Goal of the exercise
Reproduce the records below, swapping "screenshot" for "screen capture" each time it appears and keeping everything else the same. Omit the pictures from your answer.

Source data
○ ○ ○ ○
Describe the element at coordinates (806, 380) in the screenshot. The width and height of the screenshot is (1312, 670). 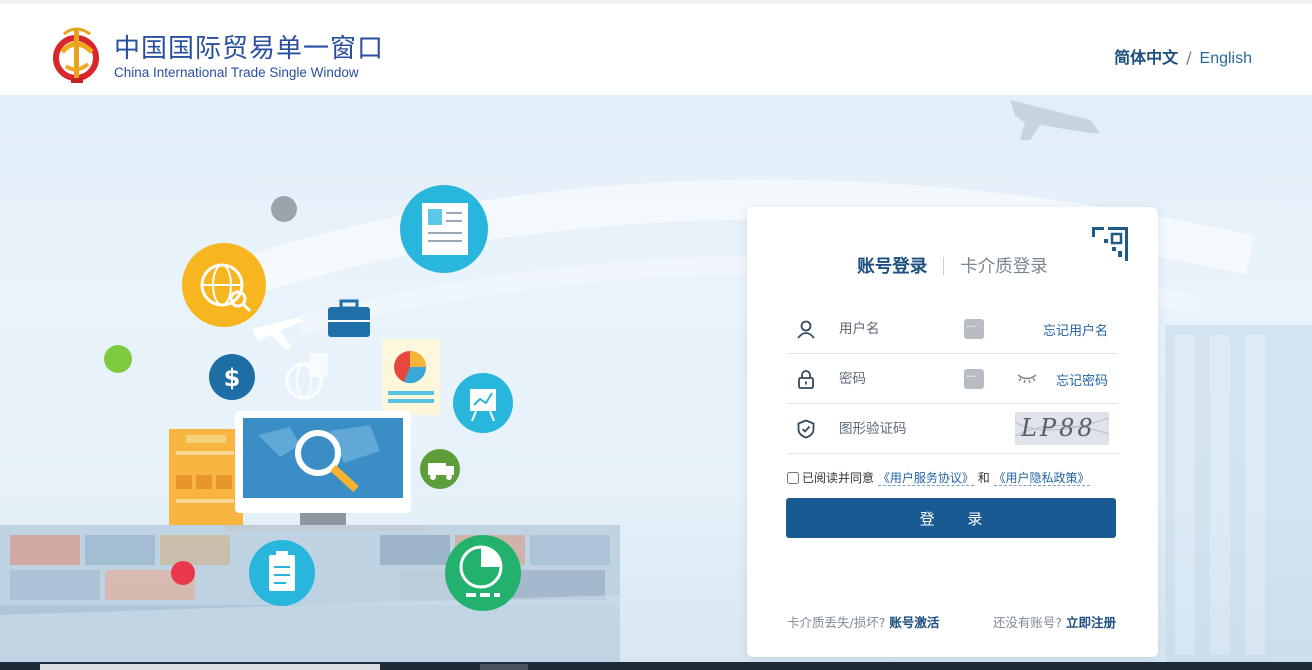
I see `lock-icon` at that location.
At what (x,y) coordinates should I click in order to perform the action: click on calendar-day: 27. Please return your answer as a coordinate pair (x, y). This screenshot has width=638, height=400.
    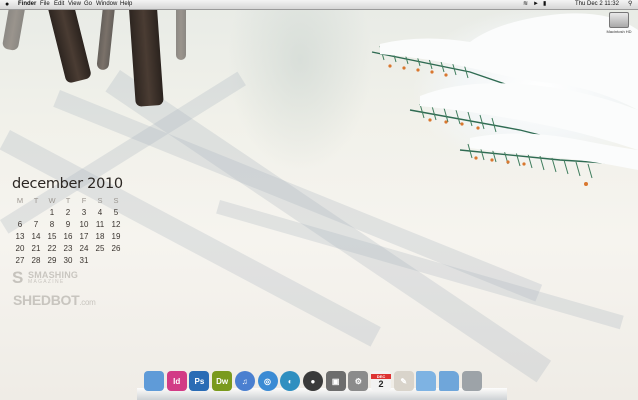
    Looking at the image, I should click on (20, 260).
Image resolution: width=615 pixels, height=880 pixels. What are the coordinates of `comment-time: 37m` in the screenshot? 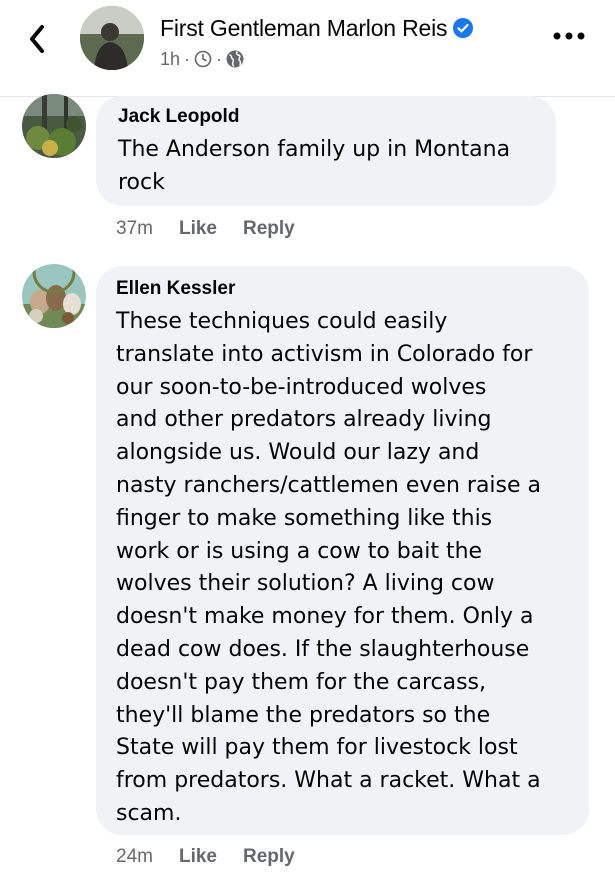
○ ○ ○ ○
Task output
Describe the element at coordinates (806, 380) in the screen capture. The width and height of the screen capture is (1312, 670). 
I see `lock-icon` at that location.
At what (x,y) coordinates should I click in order to perform the action: click on calendar-day: 27. Please return your answer as a coordinate pair (x, y). This screen capture has width=638, height=400.
    Looking at the image, I should click on (20, 260).
Image resolution: width=615 pixels, height=880 pixels. What are the coordinates of `comment-time: 37m` in the screen capture? 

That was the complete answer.